Could you rewrite the items from the line containing "Click the orange Connections legend label" through the line containing "coord(84,359)", requests and all, and offset every coordinate in the answers by adding 28 to it?

Dataset entries:
⁂

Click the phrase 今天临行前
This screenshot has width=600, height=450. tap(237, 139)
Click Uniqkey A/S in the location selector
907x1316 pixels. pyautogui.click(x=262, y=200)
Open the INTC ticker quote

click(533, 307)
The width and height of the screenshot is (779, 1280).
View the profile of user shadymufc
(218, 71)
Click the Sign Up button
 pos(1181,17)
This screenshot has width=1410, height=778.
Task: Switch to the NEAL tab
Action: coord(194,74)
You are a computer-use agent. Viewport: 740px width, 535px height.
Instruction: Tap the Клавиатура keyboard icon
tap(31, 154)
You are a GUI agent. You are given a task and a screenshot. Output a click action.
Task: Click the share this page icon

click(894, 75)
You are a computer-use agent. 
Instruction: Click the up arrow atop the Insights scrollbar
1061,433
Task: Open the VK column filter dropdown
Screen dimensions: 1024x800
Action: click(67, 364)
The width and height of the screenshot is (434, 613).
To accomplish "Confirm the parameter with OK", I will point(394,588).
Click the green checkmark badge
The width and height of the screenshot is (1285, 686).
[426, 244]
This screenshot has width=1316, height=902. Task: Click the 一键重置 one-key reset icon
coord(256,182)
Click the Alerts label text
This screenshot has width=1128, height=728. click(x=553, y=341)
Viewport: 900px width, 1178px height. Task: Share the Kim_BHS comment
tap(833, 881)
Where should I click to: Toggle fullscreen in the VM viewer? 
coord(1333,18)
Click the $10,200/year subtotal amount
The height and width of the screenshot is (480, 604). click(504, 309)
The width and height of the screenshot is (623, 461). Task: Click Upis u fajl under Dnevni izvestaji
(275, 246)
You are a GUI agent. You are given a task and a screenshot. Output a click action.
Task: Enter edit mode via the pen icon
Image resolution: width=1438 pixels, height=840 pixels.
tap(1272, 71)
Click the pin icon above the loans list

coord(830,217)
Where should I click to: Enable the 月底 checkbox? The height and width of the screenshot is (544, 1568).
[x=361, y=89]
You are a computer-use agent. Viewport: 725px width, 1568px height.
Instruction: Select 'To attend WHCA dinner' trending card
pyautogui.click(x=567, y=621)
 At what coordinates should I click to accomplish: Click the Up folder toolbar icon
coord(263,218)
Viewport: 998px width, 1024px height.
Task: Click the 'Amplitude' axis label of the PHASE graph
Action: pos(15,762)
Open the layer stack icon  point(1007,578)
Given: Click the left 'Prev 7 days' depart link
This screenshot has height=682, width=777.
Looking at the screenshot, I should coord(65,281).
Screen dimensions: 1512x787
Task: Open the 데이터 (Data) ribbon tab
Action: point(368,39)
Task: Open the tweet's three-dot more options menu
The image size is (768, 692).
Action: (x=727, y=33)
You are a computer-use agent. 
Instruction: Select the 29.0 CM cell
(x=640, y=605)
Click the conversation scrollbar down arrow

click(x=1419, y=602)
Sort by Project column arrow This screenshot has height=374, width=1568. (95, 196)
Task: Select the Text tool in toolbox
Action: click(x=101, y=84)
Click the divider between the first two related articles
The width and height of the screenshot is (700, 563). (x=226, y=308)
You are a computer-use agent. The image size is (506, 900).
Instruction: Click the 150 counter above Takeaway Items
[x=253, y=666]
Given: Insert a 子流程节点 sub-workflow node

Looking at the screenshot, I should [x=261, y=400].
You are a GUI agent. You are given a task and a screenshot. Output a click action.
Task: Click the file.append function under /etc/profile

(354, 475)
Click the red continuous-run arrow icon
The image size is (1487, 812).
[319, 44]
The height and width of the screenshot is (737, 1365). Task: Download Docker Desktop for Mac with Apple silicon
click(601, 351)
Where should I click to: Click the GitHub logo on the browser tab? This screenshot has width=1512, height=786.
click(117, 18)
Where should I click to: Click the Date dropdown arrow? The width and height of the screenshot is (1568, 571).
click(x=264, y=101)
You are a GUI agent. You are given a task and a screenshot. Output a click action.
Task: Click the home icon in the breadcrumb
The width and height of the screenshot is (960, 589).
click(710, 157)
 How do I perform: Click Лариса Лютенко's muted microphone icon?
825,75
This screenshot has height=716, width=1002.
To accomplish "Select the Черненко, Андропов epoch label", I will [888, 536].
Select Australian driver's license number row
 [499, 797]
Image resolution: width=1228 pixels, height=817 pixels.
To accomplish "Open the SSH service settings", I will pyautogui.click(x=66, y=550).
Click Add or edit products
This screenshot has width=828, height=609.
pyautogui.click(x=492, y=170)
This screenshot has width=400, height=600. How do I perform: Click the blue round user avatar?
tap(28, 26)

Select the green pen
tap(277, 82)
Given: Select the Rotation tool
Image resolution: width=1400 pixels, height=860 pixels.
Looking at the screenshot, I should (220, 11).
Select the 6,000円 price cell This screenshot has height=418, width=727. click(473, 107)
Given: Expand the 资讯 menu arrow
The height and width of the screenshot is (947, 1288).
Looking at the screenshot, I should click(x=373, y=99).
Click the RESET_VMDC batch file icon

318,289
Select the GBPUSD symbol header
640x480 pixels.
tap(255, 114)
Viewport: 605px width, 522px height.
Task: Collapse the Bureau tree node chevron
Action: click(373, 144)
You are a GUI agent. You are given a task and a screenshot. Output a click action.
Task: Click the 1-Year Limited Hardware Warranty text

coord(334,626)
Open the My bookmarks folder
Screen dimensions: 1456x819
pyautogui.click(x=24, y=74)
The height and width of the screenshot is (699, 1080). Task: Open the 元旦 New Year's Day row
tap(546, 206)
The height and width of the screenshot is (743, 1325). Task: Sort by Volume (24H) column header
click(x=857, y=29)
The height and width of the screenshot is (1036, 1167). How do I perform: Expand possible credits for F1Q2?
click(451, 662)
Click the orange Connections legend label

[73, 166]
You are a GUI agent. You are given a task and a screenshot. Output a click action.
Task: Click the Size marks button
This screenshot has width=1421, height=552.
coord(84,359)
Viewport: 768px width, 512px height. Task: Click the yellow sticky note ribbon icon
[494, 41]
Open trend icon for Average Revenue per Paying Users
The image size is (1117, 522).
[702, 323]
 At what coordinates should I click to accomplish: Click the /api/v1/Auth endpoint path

⁂

- _Exercise response_
Click the orange Connections legend label

[101, 194]
You are a GUI agent. You are given a task and a screenshot. Output a click action.
Task: Click the Size marks button
This screenshot has width=1421, height=552.
coord(112,387)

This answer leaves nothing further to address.